Recorded data START

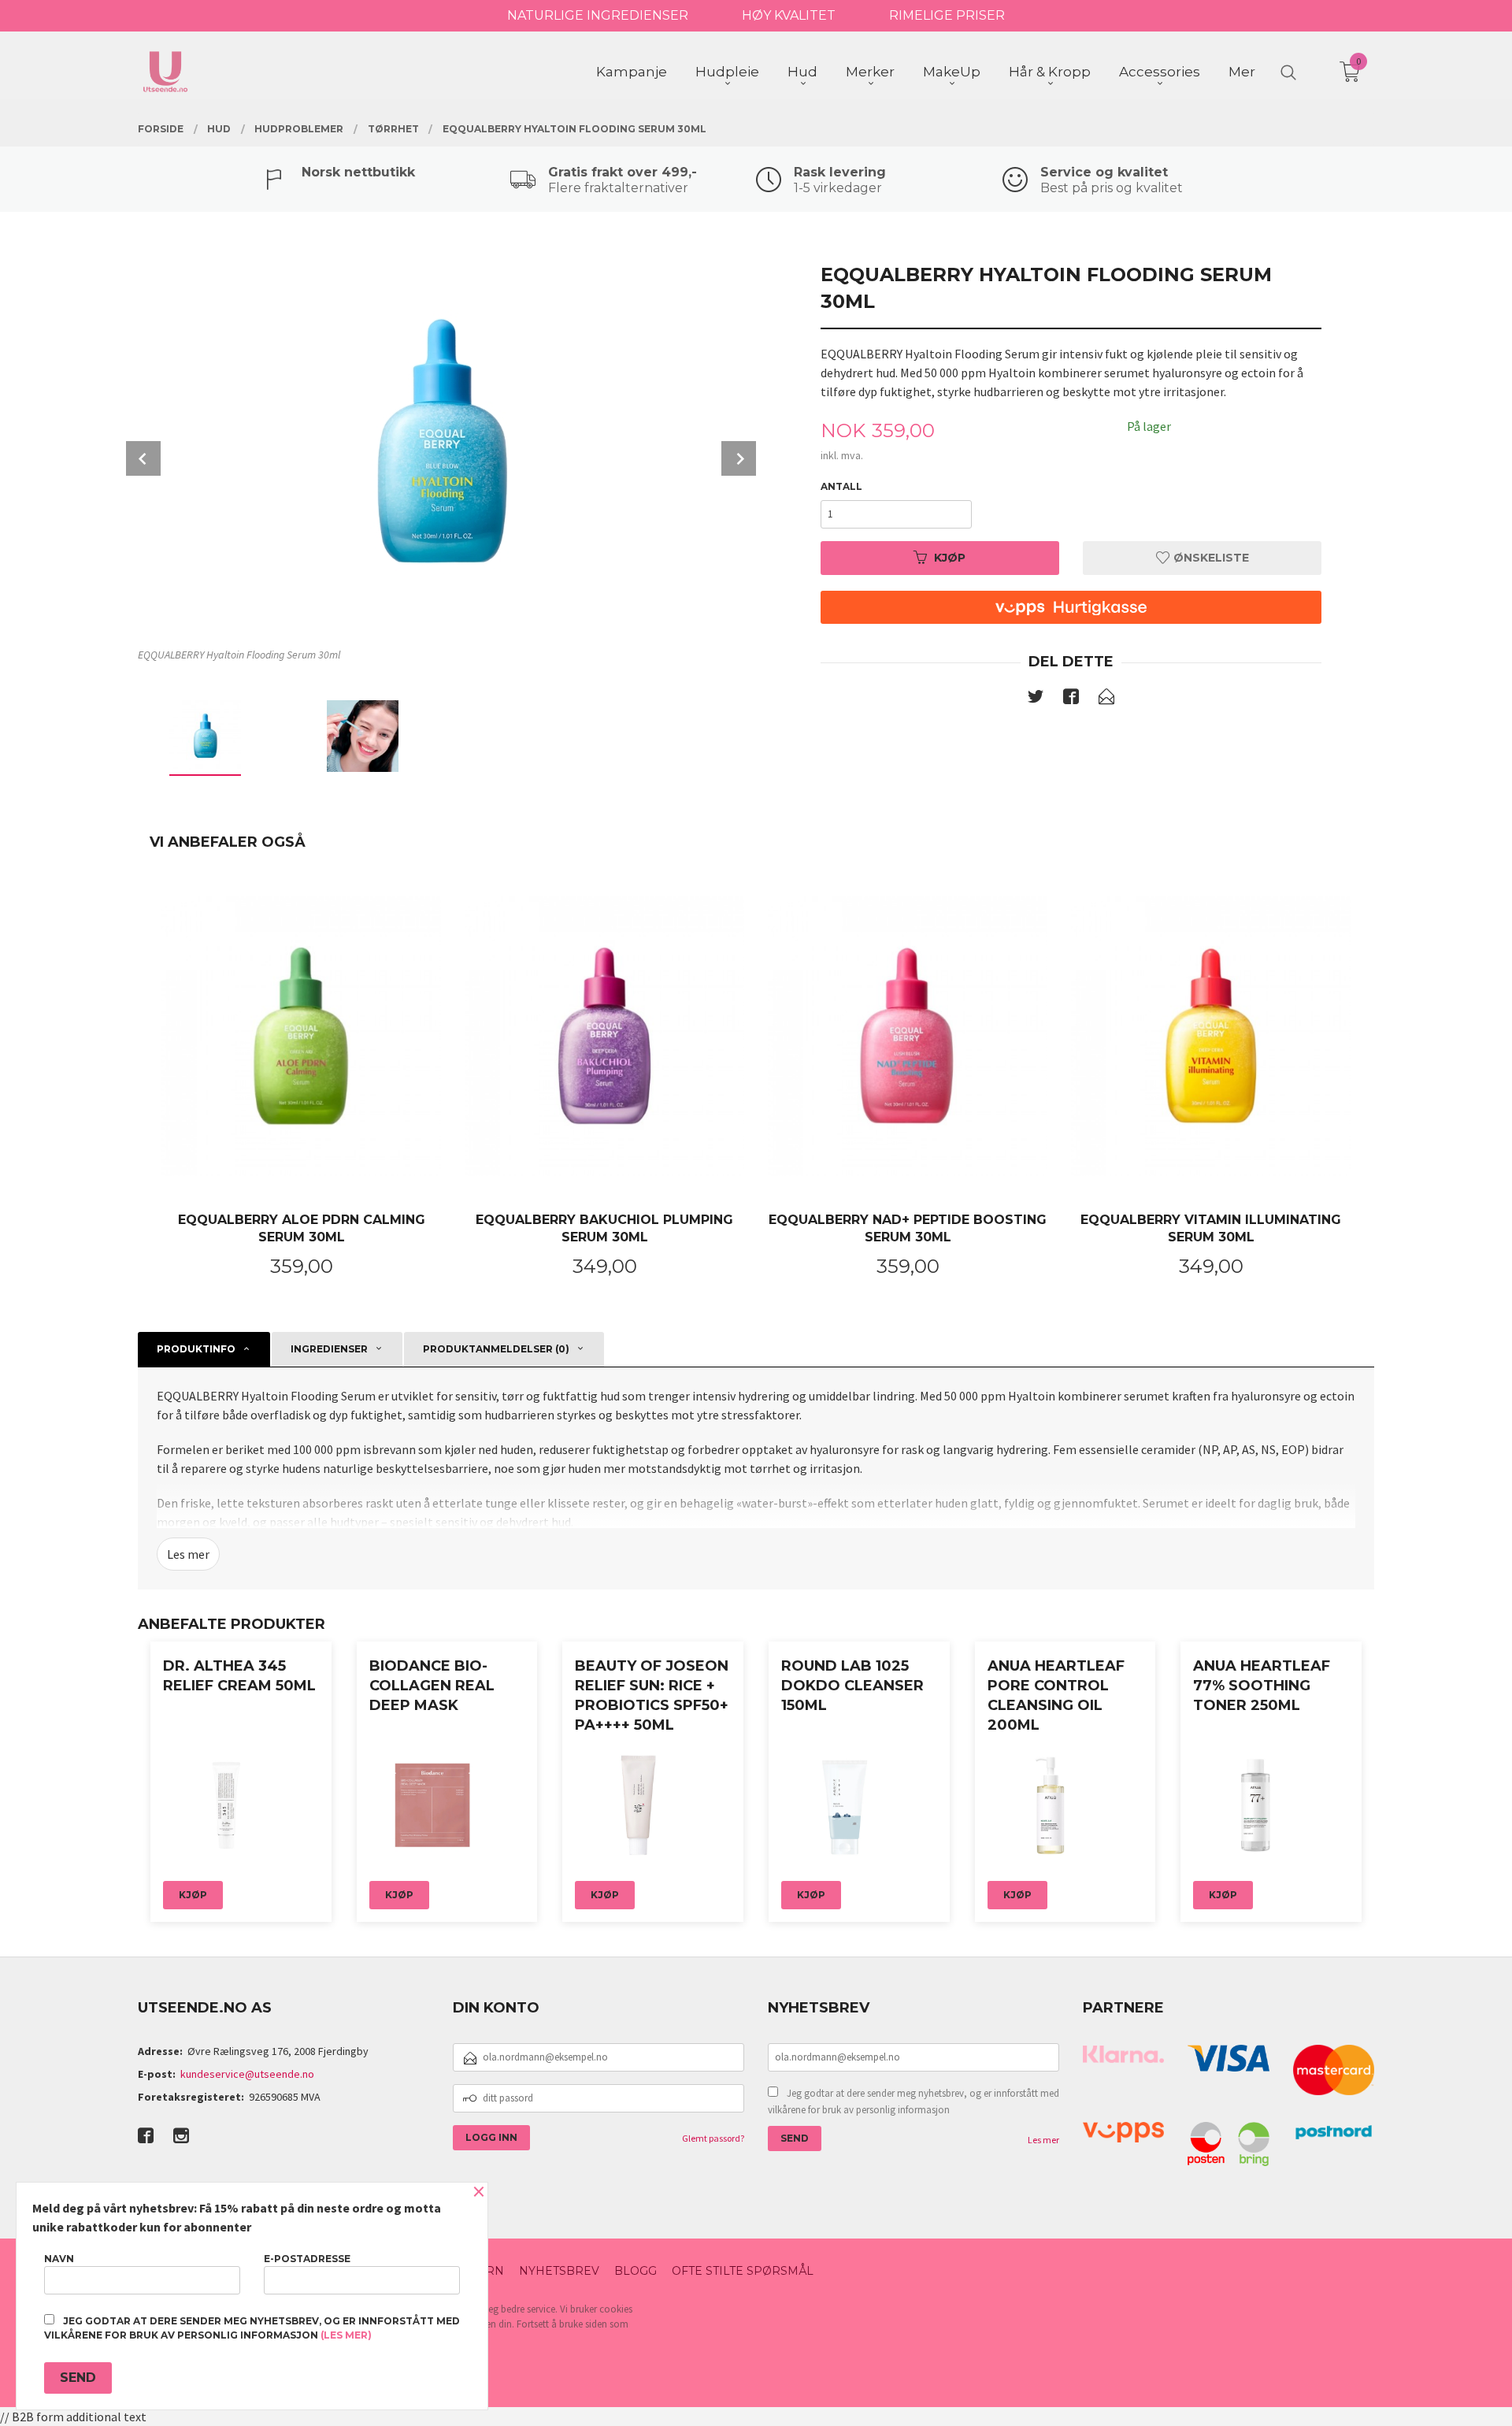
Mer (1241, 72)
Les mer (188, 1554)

Recorded data END
Recorded data START

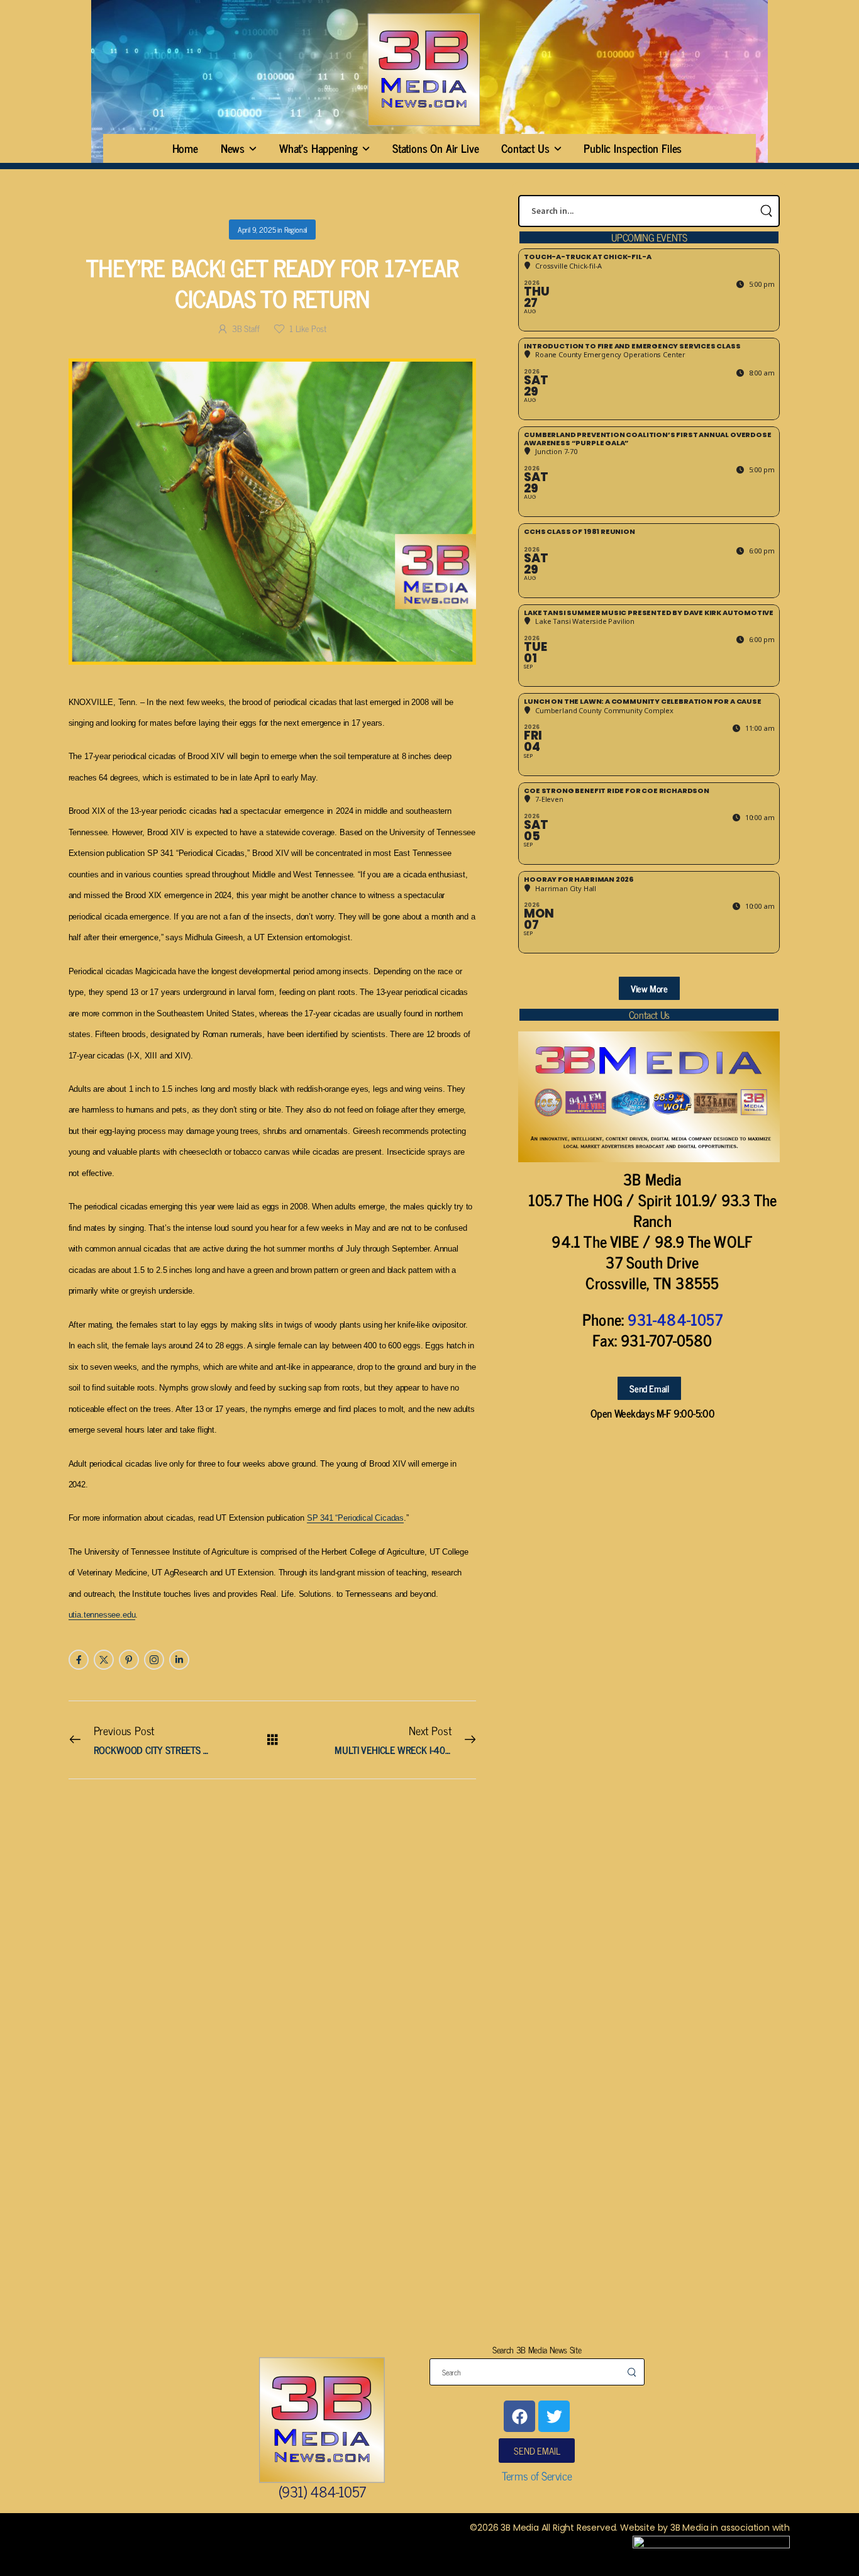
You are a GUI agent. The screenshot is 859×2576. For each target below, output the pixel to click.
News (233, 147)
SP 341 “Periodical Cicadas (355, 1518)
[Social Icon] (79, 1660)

Recorded data END

Work to be completed:
Using only the listing above, restate exactly the lines from the line containing "You are a GUI" through the line containing "[Social Icon] (79, 1660)", both included.

Solved exercise:
You are a GUI agent. The screenshot is 859×2576. For each target below, output the pixel to click.
News (233, 147)
SP 341 “Periodical Cicadas (355, 1518)
[Social Icon] (79, 1660)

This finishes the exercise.